*** RECORDS PROVIDED ***

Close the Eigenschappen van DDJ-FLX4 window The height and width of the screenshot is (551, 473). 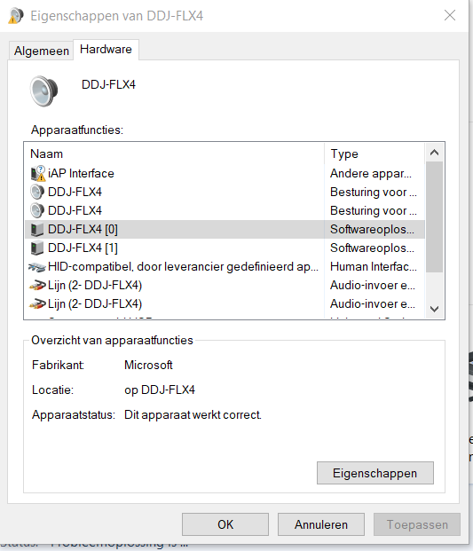(x=450, y=15)
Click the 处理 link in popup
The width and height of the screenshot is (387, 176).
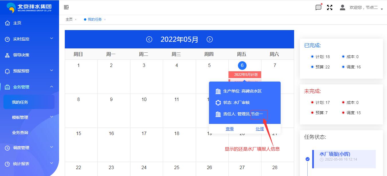[x=260, y=129]
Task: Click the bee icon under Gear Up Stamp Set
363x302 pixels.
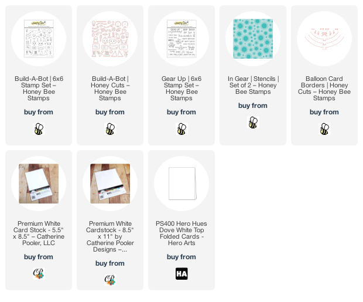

***

• **TASK OBJECTIVE**
Rewrite the stretch of the listing from "Task: Click the" through the end of the listing, swapping "bee" for "butterfly" and leaving everything else unchanged. Omit the pictures from your answer.

• **CORRECT OUTPUT**
Task: Click the butterfly icon under Gear Up Stamp Set
363x302 pixels.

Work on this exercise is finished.